EXERCISE - Looking at the records below, say how many lines include "will", and add nothing else.

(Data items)
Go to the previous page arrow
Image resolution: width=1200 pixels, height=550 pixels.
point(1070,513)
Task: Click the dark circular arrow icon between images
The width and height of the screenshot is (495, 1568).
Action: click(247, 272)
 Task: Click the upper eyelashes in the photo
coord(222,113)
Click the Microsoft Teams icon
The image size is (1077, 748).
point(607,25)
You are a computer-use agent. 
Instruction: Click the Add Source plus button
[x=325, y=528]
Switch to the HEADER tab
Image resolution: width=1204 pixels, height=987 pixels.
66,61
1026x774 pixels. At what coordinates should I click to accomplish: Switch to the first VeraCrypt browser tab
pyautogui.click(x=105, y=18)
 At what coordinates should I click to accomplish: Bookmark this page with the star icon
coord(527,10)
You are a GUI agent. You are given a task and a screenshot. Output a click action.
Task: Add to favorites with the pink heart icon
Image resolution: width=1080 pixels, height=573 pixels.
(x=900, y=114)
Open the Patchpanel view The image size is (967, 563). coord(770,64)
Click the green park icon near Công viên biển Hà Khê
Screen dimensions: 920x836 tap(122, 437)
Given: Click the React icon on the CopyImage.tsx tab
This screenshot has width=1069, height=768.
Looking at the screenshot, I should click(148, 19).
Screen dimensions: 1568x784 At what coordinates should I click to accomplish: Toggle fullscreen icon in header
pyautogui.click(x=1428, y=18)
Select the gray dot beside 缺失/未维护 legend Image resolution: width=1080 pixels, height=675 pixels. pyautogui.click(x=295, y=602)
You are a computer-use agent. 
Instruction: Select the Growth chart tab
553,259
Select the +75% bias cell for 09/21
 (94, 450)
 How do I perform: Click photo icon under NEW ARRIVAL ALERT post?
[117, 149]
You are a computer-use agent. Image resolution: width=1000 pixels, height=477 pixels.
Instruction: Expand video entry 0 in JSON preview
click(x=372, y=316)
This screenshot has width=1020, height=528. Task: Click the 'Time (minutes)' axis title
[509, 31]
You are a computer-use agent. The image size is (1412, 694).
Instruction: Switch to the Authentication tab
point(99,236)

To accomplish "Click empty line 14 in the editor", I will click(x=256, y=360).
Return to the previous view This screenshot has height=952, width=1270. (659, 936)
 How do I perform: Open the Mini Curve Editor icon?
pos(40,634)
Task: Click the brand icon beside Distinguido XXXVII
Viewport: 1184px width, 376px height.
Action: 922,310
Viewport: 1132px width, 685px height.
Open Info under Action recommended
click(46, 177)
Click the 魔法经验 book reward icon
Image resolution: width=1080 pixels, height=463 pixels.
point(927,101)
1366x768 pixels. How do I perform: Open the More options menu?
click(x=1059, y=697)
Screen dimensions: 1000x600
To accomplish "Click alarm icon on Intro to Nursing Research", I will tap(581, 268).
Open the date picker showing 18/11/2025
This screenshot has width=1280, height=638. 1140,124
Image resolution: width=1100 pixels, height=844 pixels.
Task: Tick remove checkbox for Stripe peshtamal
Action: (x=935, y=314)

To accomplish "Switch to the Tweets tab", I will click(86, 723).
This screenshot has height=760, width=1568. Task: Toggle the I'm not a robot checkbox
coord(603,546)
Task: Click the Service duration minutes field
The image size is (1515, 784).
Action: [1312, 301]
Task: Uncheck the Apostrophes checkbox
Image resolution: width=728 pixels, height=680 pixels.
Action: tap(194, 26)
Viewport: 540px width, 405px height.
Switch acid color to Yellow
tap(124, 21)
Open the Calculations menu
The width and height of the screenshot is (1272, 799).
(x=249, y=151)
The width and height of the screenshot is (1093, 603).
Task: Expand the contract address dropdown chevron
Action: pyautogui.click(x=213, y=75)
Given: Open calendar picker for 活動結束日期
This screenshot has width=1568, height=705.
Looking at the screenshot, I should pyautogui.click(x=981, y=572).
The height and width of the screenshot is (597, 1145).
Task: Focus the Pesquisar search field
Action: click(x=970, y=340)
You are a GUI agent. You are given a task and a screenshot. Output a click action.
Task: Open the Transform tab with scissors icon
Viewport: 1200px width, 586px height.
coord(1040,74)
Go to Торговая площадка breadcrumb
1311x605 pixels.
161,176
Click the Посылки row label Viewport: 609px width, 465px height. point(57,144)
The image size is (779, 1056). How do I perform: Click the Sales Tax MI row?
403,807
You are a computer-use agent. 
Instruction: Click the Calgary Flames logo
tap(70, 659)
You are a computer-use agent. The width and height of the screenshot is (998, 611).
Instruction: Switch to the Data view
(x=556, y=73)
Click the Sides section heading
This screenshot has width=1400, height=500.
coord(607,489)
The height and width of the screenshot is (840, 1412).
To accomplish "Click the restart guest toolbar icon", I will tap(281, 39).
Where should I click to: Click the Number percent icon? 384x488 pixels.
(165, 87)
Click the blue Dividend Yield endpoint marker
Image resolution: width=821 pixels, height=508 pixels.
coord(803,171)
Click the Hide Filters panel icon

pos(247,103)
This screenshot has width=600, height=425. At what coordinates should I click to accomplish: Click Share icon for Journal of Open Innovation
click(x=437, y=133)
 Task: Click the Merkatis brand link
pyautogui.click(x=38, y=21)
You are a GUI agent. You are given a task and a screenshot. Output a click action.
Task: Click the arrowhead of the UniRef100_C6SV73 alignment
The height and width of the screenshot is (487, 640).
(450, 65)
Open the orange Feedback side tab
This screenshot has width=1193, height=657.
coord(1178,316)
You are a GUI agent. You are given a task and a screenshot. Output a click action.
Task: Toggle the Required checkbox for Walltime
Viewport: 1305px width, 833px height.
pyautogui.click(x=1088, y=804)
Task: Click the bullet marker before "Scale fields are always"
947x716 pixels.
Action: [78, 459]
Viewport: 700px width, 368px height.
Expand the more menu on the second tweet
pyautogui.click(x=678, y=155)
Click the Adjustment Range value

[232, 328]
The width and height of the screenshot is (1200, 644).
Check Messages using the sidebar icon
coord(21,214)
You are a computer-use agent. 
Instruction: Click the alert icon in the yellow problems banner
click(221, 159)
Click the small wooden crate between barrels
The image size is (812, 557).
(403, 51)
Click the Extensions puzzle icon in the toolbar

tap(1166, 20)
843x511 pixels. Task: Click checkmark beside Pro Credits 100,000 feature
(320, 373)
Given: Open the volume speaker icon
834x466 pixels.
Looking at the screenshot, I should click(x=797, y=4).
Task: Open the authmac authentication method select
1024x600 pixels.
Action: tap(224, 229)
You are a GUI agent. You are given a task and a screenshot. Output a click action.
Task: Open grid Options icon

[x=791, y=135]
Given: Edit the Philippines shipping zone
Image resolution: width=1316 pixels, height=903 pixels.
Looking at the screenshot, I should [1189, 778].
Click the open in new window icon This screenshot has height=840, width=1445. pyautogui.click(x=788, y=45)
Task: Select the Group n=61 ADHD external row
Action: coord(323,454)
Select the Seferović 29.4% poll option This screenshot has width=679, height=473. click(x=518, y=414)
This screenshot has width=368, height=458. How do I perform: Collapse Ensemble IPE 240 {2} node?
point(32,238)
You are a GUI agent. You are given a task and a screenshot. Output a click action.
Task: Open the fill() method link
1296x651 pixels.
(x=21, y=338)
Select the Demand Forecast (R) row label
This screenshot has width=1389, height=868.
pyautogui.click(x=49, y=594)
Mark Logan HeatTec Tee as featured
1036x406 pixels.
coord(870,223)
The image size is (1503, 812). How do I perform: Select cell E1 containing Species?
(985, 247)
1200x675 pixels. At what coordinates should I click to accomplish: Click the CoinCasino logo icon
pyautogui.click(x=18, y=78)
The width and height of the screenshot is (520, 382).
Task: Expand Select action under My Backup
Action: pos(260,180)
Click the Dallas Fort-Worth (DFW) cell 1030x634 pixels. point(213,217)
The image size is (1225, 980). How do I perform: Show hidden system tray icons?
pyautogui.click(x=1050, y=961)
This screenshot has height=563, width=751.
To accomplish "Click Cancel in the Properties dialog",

SOLUTION TO THIS EXERCISE - 4